Das Bewusstsein und die Organisierung der Angestellten im öffentlichen Sektor entwickeln sich sehr langsam, trotz der „Mareas“. Das sind Formen der Basisorganisation, die in den vorangegangenen Monaten einigen Widerstand gegen Mittelkürzungen und Entlassungen im öffentlichen Dienst entwickeln konnten.

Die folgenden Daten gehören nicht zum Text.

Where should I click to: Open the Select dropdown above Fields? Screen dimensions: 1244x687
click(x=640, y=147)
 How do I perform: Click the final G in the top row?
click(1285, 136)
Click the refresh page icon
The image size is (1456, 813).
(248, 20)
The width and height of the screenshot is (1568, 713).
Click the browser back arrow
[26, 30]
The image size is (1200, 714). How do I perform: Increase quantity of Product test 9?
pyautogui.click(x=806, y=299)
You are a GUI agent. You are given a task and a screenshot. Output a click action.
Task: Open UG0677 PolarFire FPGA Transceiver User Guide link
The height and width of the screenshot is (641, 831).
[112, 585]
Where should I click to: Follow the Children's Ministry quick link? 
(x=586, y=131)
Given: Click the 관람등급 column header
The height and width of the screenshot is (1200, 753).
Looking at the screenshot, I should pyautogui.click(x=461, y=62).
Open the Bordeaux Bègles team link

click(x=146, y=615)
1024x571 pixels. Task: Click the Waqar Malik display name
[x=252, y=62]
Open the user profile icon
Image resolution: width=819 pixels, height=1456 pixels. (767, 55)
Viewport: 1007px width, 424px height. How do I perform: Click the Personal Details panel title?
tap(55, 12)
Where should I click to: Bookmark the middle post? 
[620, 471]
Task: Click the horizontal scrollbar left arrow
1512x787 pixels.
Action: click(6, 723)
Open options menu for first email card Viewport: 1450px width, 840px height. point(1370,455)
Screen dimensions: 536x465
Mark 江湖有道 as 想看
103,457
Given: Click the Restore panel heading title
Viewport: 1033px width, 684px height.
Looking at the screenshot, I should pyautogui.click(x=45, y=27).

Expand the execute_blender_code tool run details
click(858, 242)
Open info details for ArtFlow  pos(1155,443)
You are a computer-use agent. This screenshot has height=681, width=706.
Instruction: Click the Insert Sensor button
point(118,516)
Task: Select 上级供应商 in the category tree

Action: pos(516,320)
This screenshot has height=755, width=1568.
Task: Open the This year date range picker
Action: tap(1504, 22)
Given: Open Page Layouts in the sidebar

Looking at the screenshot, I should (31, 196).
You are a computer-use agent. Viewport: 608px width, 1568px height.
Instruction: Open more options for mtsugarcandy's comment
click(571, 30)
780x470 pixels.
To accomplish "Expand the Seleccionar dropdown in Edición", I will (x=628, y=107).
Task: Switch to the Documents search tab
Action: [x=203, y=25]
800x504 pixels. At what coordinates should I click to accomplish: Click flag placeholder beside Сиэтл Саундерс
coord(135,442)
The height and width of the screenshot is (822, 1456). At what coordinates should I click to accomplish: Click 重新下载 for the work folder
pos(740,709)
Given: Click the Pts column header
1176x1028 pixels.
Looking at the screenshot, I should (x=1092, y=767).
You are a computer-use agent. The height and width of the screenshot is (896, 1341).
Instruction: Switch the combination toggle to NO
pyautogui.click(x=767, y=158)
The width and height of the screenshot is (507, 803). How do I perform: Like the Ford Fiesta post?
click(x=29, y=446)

Eine Perspektive entwickeln
Bemerkenswert war die Beteiligung der Jugend sowohl bei den Streikposten als auch an den Demonstrationen. Langsam beginnt sich eine neue Generation zu politisieren. Dies zeigt sich nicht nur in den Mobilisierungen der Studierenden, sondern auch dadurch, dass die Jugend Motor aller Initiativen einschließlich des Generalstreiks ist.
Izquierda Anticapitalista muss für eine neue Orientierung der Kämpfe streiten. Es ist wichtig, dass Erfolge erzielt werden, damit die Politisierung einer große Fraktion der arbeitenden Klasse möglich wird. Dies ist eine Voraussetzung, um sowohl die Sackgassen des Populismus als auch der Wahlorientierung des linksreformistischen Spektrums (KP,
Vereinigte Linke) vermeiden zu können. Letztere verfolgt derzeit eine doppelte Rhetorik und eine doppelte Praxis. Einerseits verbale Kritik an den harten Angriffen von oben und Beteiligung an den Mobilisierungen, andererseits Beteiligung an den Regionalregierungen, die die Austeritätspolitik wie in Andalusien umsetzen.

*Mitglied von Izquierda Anticapitalista
Übersetzung aus dem Französischen: H.N.